== Data for this exercise ==
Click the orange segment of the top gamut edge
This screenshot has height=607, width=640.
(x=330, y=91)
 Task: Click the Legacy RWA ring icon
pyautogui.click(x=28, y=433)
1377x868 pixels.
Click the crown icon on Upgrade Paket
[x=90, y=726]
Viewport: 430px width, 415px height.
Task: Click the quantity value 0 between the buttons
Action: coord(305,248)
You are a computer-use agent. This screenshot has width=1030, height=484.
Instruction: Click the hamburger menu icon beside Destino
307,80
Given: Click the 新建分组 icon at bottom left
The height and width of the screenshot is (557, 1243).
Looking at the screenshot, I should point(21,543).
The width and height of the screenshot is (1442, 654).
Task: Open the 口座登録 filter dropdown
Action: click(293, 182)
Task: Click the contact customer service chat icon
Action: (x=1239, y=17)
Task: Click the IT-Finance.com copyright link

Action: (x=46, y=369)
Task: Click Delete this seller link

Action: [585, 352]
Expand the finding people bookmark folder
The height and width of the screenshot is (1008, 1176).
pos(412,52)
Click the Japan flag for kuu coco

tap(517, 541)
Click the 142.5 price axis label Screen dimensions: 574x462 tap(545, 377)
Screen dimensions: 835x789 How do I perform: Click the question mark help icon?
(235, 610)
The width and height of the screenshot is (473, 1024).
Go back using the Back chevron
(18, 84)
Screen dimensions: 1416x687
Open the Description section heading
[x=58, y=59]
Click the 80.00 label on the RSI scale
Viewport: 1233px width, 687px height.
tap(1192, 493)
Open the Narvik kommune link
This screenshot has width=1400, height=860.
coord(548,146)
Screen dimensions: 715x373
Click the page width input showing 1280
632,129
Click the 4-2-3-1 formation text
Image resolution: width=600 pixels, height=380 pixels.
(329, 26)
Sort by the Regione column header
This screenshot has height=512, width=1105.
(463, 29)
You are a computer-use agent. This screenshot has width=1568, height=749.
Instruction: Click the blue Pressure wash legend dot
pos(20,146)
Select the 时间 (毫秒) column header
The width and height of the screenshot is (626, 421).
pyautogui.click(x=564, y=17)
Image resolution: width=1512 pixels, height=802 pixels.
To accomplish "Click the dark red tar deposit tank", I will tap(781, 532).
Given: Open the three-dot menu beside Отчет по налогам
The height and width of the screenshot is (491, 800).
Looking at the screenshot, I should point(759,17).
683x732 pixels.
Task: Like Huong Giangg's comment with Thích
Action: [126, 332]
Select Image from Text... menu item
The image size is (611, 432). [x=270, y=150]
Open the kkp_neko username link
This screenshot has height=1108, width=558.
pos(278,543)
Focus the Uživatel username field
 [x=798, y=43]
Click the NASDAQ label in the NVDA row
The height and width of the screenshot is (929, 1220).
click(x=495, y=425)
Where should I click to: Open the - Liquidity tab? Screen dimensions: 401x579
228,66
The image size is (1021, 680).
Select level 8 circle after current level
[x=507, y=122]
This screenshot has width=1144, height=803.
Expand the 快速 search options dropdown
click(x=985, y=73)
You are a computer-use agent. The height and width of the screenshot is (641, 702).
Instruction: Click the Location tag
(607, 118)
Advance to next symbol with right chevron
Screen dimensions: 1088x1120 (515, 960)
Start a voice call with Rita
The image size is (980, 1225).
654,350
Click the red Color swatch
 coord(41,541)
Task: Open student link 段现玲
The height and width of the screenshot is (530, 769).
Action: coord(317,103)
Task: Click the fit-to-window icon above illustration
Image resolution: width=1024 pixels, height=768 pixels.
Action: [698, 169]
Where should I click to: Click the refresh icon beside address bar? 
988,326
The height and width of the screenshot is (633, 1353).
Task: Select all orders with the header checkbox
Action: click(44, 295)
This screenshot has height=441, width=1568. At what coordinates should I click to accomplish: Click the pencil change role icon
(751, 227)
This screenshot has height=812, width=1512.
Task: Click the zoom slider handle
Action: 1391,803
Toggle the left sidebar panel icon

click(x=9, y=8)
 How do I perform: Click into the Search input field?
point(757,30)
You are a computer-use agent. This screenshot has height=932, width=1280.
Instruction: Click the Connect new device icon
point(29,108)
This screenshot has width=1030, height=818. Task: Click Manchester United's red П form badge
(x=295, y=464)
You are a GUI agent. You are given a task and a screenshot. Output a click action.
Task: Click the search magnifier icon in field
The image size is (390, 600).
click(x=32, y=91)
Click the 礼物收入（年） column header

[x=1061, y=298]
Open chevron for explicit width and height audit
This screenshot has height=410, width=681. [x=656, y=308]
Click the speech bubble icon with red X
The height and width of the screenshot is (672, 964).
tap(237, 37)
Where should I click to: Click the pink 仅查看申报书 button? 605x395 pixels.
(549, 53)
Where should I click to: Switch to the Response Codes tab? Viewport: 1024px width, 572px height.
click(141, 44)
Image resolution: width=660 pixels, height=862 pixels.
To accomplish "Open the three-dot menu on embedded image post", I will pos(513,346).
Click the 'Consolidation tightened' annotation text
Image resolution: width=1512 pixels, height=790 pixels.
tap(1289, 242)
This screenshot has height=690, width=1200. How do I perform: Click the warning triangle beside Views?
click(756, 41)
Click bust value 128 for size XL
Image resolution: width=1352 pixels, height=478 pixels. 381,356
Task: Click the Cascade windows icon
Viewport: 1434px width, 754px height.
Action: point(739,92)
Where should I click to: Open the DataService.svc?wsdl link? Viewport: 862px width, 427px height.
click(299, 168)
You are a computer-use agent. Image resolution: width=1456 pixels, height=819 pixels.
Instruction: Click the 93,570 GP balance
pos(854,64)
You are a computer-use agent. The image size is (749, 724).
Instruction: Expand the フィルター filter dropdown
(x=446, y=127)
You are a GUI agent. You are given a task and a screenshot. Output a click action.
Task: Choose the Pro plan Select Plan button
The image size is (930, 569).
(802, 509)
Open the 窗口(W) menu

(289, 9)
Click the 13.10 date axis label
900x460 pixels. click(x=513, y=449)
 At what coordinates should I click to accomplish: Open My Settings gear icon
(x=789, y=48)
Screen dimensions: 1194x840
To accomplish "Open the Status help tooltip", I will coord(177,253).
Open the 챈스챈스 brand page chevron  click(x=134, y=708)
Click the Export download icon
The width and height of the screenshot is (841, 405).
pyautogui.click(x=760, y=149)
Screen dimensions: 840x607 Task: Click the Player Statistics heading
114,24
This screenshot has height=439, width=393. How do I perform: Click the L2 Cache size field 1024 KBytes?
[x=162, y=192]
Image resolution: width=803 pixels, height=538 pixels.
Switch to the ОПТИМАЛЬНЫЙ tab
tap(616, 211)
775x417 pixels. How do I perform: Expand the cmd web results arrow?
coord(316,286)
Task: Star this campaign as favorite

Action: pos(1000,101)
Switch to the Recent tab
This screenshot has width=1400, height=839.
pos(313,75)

== About this exercise ==
Give the entries again in full, with nothing changed.

== Exercise output ==
Click the orange segment of the top gamut edge
This screenshot has height=607, width=640.
(x=330, y=91)
 Task: Click the Legacy RWA ring icon
pyautogui.click(x=28, y=433)
1377x868 pixels.
Click the crown icon on Upgrade Paket
[x=90, y=726]
Viewport: 430px width, 415px height.
Task: Click the quantity value 0 between the buttons
Action: coord(305,248)
You are a computer-use agent. This screenshot has width=1030, height=484.
Instruction: Click the hamburger menu icon beside Destino
307,80
Given: Click the 新建分组 icon at bottom left
The height and width of the screenshot is (557, 1243).
Looking at the screenshot, I should point(21,543).
The width and height of the screenshot is (1442, 654).
Task: Open the 口座登録 filter dropdown
Action: click(293, 182)
Task: Click the contact customer service chat icon
Action: (x=1239, y=17)
Task: Click the IT-Finance.com copyright link

Action: (x=46, y=369)
Task: Click Delete this seller link

Action: [585, 352]
Expand the finding people bookmark folder
The height and width of the screenshot is (1008, 1176).
pos(412,52)
Click the Japan flag for kuu coco

tap(517, 541)
Click the 142.5 price axis label Screen dimensions: 574x462 tap(545, 377)
Screen dimensions: 835x789 How do I perform: Click the question mark help icon?
(235, 610)
The width and height of the screenshot is (473, 1024).
Go back using the Back chevron
(18, 84)
Screen dimensions: 1416x687
Open the Description section heading
[x=58, y=59]
Click the 80.00 label on the RSI scale
Viewport: 1233px width, 687px height.
tap(1192, 493)
Open the Narvik kommune link
This screenshot has width=1400, height=860.
coord(548,146)
Screen dimensions: 715x373
Click the page width input showing 1280
632,129
Click the 4-2-3-1 formation text
Image resolution: width=600 pixels, height=380 pixels.
(329, 26)
Sort by the Regione column header
This screenshot has height=512, width=1105.
(463, 29)
You are a computer-use agent. This screenshot has width=1568, height=749.
Instruction: Click the blue Pressure wash legend dot
pos(20,146)
Select the 时间 (毫秒) column header
The width and height of the screenshot is (626, 421).
pyautogui.click(x=564, y=17)
Image resolution: width=1512 pixels, height=802 pixels.
To accomplish "Click the dark red tar deposit tank", I will tap(781, 532).
Given: Open the three-dot menu beside Отчет по налогам
The height and width of the screenshot is (491, 800).
Looking at the screenshot, I should point(759,17).
683x732 pixels.
Task: Like Huong Giangg's comment with Thích
Action: [126, 332]
Select Image from Text... menu item
The image size is (611, 432). [x=270, y=150]
Open the kkp_neko username link
This screenshot has height=1108, width=558.
pos(278,543)
Focus the Uživatel username field
 [x=798, y=43]
Click the NASDAQ label in the NVDA row
The height and width of the screenshot is (929, 1220).
click(x=495, y=425)
Where should I click to: Open the - Liquidity tab? Screen dimensions: 401x579
228,66
The image size is (1021, 680).
Select level 8 circle after current level
[x=507, y=122]
This screenshot has width=1144, height=803.
Expand the 快速 search options dropdown
click(x=985, y=73)
You are a computer-use agent. The height and width of the screenshot is (641, 702).
Instruction: Click the Location tag
(607, 118)
Advance to next symbol with right chevron
Screen dimensions: 1088x1120 (515, 960)
Start a voice call with Rita
The image size is (980, 1225).
654,350
Click the red Color swatch
 coord(41,541)
Task: Open student link 段现玲
The height and width of the screenshot is (530, 769).
Action: coord(317,103)
Task: Click the fit-to-window icon above illustration
Image resolution: width=1024 pixels, height=768 pixels.
Action: [698, 169]
Where should I click to: Click the refresh icon beside address bar? 
988,326
The height and width of the screenshot is (633, 1353).
Task: Select all orders with the header checkbox
Action: click(44, 295)
This screenshot has height=441, width=1568. At what coordinates should I click to accomplish: Click the pencil change role icon
(751, 227)
This screenshot has height=812, width=1512.
Task: Click the zoom slider handle
Action: 1391,803
Toggle the left sidebar panel icon

click(x=9, y=8)
 How do I perform: Click into the Search input field?
point(757,30)
You are a computer-use agent. This screenshot has height=932, width=1280.
Instruction: Click the Connect new device icon
point(29,108)
This screenshot has width=1030, height=818. Task: Click Manchester United's red П form badge
(x=295, y=464)
You are a GUI agent. You are given a task and a screenshot. Output a click action.
Task: Click the search magnifier icon in field
The image size is (390, 600).
click(x=32, y=91)
Click the 礼物收入（年） column header

[x=1061, y=298]
Open chevron for explicit width and height audit
This screenshot has height=410, width=681. [x=656, y=308]
Click the speech bubble icon with red X
The height and width of the screenshot is (672, 964).
tap(237, 37)
Where should I click to: Click the pink 仅查看申报书 button? 605x395 pixels.
(549, 53)
Where should I click to: Switch to the Response Codes tab? Viewport: 1024px width, 572px height.
click(141, 44)
Image resolution: width=660 pixels, height=862 pixels.
To accomplish "Open the three-dot menu on embedded image post", I will pos(513,346).
Click the 'Consolidation tightened' annotation text
Image resolution: width=1512 pixels, height=790 pixels.
tap(1289, 242)
This screenshot has height=690, width=1200. How do I perform: Click the warning triangle beside Views?
click(756, 41)
Click bust value 128 for size XL
Image resolution: width=1352 pixels, height=478 pixels. 381,356
Task: Click the Cascade windows icon
Viewport: 1434px width, 754px height.
Action: point(739,92)
Where should I click to: Open the DataService.svc?wsdl link? Viewport: 862px width, 427px height.
click(299, 168)
You are a computer-use agent. Image resolution: width=1456 pixels, height=819 pixels.
Instruction: Click the 93,570 GP balance
pos(854,64)
You are a computer-use agent. The image size is (749, 724).
Instruction: Expand the フィルター filter dropdown
(x=446, y=127)
You are a GUI agent. You are given a task and a screenshot. Output a click action.
Task: Choose the Pro plan Select Plan button
The image size is (930, 569).
(802, 509)
Open the 窗口(W) menu

(289, 9)
Click the 13.10 date axis label
900x460 pixels. click(x=513, y=449)
 At what coordinates should I click to accomplish: Open My Settings gear icon
(x=789, y=48)
Screen dimensions: 1194x840
To accomplish "Open the Status help tooltip", I will coord(177,253).
Open the 챈스챈스 brand page chevron  click(x=134, y=708)
Click the Export download icon
The width and height of the screenshot is (841, 405).
pyautogui.click(x=760, y=149)
Screen dimensions: 840x607 Task: Click the Player Statistics heading
114,24
This screenshot has height=439, width=393. How do I perform: Click the L2 Cache size field 1024 KBytes?
[x=162, y=192]
Image resolution: width=803 pixels, height=538 pixels.
Switch to the ОПТИМАЛЬНЫЙ tab
tap(616, 211)
775x417 pixels. How do I perform: Expand the cmd web results arrow?
coord(316,286)
Task: Star this campaign as favorite

Action: pos(1000,101)
Switch to the Recent tab
This screenshot has width=1400, height=839.
pos(313,75)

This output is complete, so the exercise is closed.